Als Adson von Melk, der junge Benediktiner-Novize aus Umberto Ecos "Der Name der Rose", zum ersten Mal den buckligen Gehilfen Salvatore reden hört, bleibt ihm fast die Sprache weg.
Die Mischung aus Provençalisch, Katalanisch, Latein und anderen Sprachen erscheint ihm mal als "zusammengeflickt", mal glaubt er, der andere spreche "alle Sprachen und keine". Doch irgendwann begreift er, dass der Gehilfe sich eine eigene Sprache erfunden hat, ein Idiom, so Adson, das "aus Fragmenten und Fetzen der vielen Sprachen bestand, mit denen er in Berührung gekommen war".
Rede der vielen Zungen
Eine solche Salvatore-Sprache oder genauer eine Vielzahl solcher Sprachen benutzt auch die Dichterin Dagmara Kraus. In ihren Gedichten lassen sich polnische, deutsche, französische und englische Einsprengsel genauso entdecken wie Wortfunde aus dem Barock, grammatische Formen aus der Kindersprache oder Begriffe aus fachsprachlichen Lexika.
Während allerdings die Redeweise von Umberto Ecos Figur im Kontext des Romans als fehlerhaft und dämonisch gesehen wird, treibt Kraus mit ihren sprachalchemistischen Prozeduren eine hochproduktive Rede der vielen Zungen hervor, die zugleich zu einer ganz eigenen mehrstimmigen Kunstsprache wird, die alle rigiden Ideen von Eindeutigkeit oder gar Sprachreinheit geschickt untergräbt.
Kritische Reflexion von Einheitlichkeit
Schon der Titel ihres neuen Bandes "liedvoll, deutschyzno" ist eine Mischung aus verwandelten deutschen Wörtern und dem polnischen Wort für Vaterland, "Ojczyzna". "deutschyzno moja", wie das entsprechende Kapitel überschrieben ist ("moja" heißt auf Polnisch "mein"), zeigt noch deutlicher, dass es sich auch um eine lautgeleitete Anspielung auf Adam Mickiewicz’ "Pan Tadeusz" handelt, das gerne als polnisches Nationalepos betrachtet wird und so beginnt: "Litwo!
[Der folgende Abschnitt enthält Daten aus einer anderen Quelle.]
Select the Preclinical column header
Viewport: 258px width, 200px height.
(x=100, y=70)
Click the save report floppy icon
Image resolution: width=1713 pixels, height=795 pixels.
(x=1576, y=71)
Ojczyzno moja!".
So führt die Formulierung allein durch ihre sprachliche Gestalt alle volkstümelnden Ideen von Heimat oder Heimatsprache ad absurdum.
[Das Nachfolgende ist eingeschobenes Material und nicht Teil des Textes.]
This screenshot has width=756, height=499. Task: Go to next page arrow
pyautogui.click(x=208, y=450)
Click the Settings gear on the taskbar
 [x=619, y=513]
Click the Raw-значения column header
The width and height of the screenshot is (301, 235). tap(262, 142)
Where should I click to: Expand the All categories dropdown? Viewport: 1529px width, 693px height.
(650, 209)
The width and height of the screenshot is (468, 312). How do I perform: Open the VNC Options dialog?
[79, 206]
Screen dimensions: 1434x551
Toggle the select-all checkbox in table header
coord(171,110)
"millionen flüchtige wörter stehen an / der grenze zu diesem gedicht", setzt der dazugehörige Zyklus ein. Darin reflektiert Dagmara Kraus kritisch alle identitären, nationalistischen Vorstellungen von Einheitlichkeit, seziert Ressentiments, die "heraldisch rechts" sind, und durchleuchtet in Wörtern wie "adlerschuss, "völkerball" oder "fliegenalarm" gleichzeitig den geschichtlichen Hintergrund.
Große Lust auf zeichnerische Momente
Doch es lassen sich auch Wörter finden, bei deren Lektüre man im ersten Moment denkt: erfunden. Nur ist vieles hier eben gefunden, in Wörterbüchern, Comics oder Zeichentrickserien aufgestöbert oder durch bewusstes Suchen entdeckt worden.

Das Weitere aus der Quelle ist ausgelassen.